I've also seen a segfault in Verilator that root-causes to this patch, though I haven't yet tracked that down to the source code.

I hate to say it, but is this a significant enough problem to call for a (temporary, I hope) rollback?

So, I have bad news: This causes OpenJDK to segfault. The relevant code is here:
https://github.com/openjdk/jdk/blob/master/src/hotspot/share/memory/arena.cpp#L311

void Arena::destruct_contents() {
  if (UseMallocOnly && _first != NULL) {
    char* end = _first->next() ? _first->top() : _hwm;
    free_malloced_objects(_first, _first->bottom(), end, _hwm);
  }
  // reset size before chop to avoid a rare racing condition
  // that can have total arena memory exceed total chunk memory
  set_size_in_bytes(0);
  _first->chop();
  reset();
}

I've also seen a segfault in Verilator that root-causes to this patch, though I haven't yet tracked that down to the source code.

I hate to say it, but is this a significant enough problem to call for a (temporary, I hope) rollback?

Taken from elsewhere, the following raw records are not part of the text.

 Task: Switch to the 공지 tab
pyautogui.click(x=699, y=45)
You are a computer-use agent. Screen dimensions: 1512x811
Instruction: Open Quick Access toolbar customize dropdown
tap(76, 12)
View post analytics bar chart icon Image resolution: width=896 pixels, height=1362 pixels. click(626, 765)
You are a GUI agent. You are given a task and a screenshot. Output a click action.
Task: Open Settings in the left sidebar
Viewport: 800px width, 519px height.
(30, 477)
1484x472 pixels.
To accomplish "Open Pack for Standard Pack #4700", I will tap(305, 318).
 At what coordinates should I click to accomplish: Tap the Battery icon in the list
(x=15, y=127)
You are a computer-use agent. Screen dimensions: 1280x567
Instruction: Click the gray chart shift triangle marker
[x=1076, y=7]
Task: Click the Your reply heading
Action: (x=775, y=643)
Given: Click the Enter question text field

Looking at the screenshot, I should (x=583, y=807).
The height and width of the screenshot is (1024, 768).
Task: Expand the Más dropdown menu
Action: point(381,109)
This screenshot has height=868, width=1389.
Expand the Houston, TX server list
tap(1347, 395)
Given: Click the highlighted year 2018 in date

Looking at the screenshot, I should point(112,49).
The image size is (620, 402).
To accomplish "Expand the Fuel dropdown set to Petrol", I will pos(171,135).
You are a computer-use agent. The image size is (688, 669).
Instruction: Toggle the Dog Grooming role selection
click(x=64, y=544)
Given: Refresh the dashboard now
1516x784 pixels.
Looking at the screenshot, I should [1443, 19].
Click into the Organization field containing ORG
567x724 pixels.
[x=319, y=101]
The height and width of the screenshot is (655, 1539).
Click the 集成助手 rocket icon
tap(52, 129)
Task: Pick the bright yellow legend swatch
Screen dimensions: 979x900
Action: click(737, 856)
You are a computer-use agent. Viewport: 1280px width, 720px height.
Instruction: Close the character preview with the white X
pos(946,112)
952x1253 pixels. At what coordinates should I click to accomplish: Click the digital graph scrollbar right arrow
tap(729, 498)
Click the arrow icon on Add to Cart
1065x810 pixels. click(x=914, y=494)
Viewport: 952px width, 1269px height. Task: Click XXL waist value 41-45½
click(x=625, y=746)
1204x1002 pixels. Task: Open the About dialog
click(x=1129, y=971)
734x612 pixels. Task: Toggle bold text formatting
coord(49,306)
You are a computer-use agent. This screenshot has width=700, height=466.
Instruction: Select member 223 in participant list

I don't see why this would be enough for a rollback, jdk is supposed to build with -fno-delete-null-pointer-checks, which disables this optimization:
https://github.com/openjdk/jdk/blob/master/make/autoconf/flags-cflags.m4#L842

Is the build system not setting this when using Clang?

In that code there is a comment:

These flags are required for GCC 6 builds as undefined behaviour in OpenJDK code

So you should really fix UB...

Aha, okay. I hadn't realized that this optimization had a -fno-delete-null-pointer-checks option to disable it. I agree that since that's available there's no call for a rollback.

(I'll also make sure upstream bugs are filed for the cases in OpenJDK and Verilator that I know about, though I imagine those are likely to take a little while to make it out into the ecosystem.)